— WHAT NEEDS TO BE DONE —
Copy out all the records, word for word.

[SUPPLIED DATA]

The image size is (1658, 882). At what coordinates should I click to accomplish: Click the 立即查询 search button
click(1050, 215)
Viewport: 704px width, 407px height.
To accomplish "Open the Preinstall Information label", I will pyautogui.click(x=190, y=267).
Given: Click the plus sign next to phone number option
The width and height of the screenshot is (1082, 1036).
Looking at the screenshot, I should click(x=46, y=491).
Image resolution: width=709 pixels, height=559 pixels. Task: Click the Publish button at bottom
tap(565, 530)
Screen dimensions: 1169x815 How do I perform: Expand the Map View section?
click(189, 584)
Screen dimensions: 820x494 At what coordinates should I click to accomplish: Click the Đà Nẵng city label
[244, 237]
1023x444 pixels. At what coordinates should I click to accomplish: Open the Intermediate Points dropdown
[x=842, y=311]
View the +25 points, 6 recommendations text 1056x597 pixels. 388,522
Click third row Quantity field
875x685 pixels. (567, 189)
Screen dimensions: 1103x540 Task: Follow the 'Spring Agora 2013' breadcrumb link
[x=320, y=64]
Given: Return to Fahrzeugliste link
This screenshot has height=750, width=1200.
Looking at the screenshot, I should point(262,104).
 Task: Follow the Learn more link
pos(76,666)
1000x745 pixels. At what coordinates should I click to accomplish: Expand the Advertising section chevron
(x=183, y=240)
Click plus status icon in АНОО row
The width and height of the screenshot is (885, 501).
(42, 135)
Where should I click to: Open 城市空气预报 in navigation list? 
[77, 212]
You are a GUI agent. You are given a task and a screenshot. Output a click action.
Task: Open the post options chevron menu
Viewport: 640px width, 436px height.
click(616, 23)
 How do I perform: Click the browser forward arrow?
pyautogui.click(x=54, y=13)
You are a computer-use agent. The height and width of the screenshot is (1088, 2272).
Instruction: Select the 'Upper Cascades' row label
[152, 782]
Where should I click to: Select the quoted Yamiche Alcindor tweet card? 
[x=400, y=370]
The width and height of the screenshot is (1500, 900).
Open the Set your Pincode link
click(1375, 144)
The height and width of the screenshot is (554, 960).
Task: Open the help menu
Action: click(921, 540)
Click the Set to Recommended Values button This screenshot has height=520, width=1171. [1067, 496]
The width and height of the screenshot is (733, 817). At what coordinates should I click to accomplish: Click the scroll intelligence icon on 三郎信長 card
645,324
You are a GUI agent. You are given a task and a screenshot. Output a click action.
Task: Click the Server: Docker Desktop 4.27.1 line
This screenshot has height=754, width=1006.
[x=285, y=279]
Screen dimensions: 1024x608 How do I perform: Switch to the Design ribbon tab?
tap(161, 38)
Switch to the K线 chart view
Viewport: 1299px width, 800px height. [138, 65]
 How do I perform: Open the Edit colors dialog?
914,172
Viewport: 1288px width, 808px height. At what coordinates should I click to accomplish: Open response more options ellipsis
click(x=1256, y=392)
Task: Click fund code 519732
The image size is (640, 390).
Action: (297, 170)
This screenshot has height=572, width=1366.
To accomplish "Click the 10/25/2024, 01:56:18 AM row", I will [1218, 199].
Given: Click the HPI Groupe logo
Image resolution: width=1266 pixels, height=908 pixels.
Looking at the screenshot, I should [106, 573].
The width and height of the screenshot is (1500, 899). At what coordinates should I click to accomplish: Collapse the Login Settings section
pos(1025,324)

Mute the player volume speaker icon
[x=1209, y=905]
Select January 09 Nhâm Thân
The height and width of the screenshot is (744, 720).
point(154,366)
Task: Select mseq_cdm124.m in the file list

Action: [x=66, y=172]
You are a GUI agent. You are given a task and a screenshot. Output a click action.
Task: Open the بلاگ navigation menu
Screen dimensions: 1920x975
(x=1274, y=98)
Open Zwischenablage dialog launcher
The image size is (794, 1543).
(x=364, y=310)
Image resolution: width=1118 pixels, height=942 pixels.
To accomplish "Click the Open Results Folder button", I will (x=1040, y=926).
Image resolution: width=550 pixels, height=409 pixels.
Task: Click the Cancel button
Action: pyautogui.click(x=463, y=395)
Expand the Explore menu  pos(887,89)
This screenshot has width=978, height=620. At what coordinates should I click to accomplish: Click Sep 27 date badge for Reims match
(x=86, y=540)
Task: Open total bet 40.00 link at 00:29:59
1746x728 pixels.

[/SUPPLIED DATA]

— SOLUTION TO THIS PROBLEM —
The image size is (1658, 882). At what coordinates should I click to accomplish: Click the 立即查询 search button
click(1050, 215)
Viewport: 704px width, 407px height.
To accomplish "Open the Preinstall Information label", I will pyautogui.click(x=190, y=267).
Given: Click the plus sign next to phone number option
The width and height of the screenshot is (1082, 1036).
Looking at the screenshot, I should click(x=46, y=491).
Image resolution: width=709 pixels, height=559 pixels. Task: Click the Publish button at bottom
tap(565, 530)
Screen dimensions: 1169x815 How do I perform: Expand the Map View section?
click(189, 584)
Screen dimensions: 820x494 At what coordinates should I click to accomplish: Click the Đà Nẵng city label
[244, 237]
1023x444 pixels. At what coordinates should I click to accomplish: Open the Intermediate Points dropdown
[x=842, y=311]
View the +25 points, 6 recommendations text 1056x597 pixels. 388,522
Click third row Quantity field
875x685 pixels. (567, 189)
Screen dimensions: 1103x540 Task: Follow the 'Spring Agora 2013' breadcrumb link
[x=320, y=64]
Given: Return to Fahrzeugliste link
This screenshot has height=750, width=1200.
Looking at the screenshot, I should point(262,104).
 Task: Follow the Learn more link
pos(76,666)
1000x745 pixels. At what coordinates should I click to accomplish: Expand the Advertising section chevron
(x=183, y=240)
Click plus status icon in АНОО row
The width and height of the screenshot is (885, 501).
(42, 135)
Where should I click to: Open 城市空气预报 in navigation list? 
[77, 212]
You are a GUI agent. You are given a task and a screenshot. Output a click action.
Task: Open the post options chevron menu
Viewport: 640px width, 436px height.
click(616, 23)
 How do I perform: Click the browser forward arrow?
pyautogui.click(x=54, y=13)
You are a computer-use agent. The height and width of the screenshot is (1088, 2272).
Instruction: Select the 'Upper Cascades' row label
[152, 782]
Where should I click to: Select the quoted Yamiche Alcindor tweet card? 
[x=400, y=370]
The width and height of the screenshot is (1500, 900).
Open the Set your Pincode link
click(1375, 144)
The height and width of the screenshot is (554, 960).
Task: Open the help menu
Action: click(921, 540)
Click the Set to Recommended Values button This screenshot has height=520, width=1171. [1067, 496]
The width and height of the screenshot is (733, 817). At what coordinates should I click to accomplish: Click the scroll intelligence icon on 三郎信長 card
645,324
You are a GUI agent. You are given a task and a screenshot. Output a click action.
Task: Click the Server: Docker Desktop 4.27.1 line
This screenshot has height=754, width=1006.
[x=285, y=279]
Screen dimensions: 1024x608 How do I perform: Switch to the Design ribbon tab?
tap(161, 38)
Switch to the K线 chart view
Viewport: 1299px width, 800px height. [138, 65]
 How do I perform: Open the Edit colors dialog?
914,172
Viewport: 1288px width, 808px height. At what coordinates should I click to accomplish: Open response more options ellipsis
click(x=1256, y=392)
Task: Click fund code 519732
The image size is (640, 390).
Action: (297, 170)
This screenshot has height=572, width=1366.
To accomplish "Click the 10/25/2024, 01:56:18 AM row", I will [1218, 199].
Given: Click the HPI Groupe logo
Image resolution: width=1266 pixels, height=908 pixels.
Looking at the screenshot, I should [106, 573].
The width and height of the screenshot is (1500, 899). At what coordinates should I click to accomplish: Collapse the Login Settings section
pos(1025,324)

Mute the player volume speaker icon
[x=1209, y=905]
Select January 09 Nhâm Thân
The height and width of the screenshot is (744, 720).
point(154,366)
Task: Select mseq_cdm124.m in the file list

Action: [x=66, y=172]
You are a GUI agent. You are given a task and a screenshot. Output a click action.
Task: Open the بلاگ navigation menu
Screen dimensions: 1920x975
(x=1274, y=98)
Open Zwischenablage dialog launcher
The image size is (794, 1543).
(x=364, y=310)
Image resolution: width=1118 pixels, height=942 pixels.
To accomplish "Click the Open Results Folder button", I will (x=1040, y=926).
Image resolution: width=550 pixels, height=409 pixels.
Task: Click the Cancel button
Action: pyautogui.click(x=463, y=395)
Expand the Explore menu  pos(887,89)
This screenshot has width=978, height=620. At what coordinates should I click to accomplish: Click Sep 27 date badge for Reims match
(x=86, y=540)
Task: Open total bet 40.00 link at 00:29:59
1746x728 pixels.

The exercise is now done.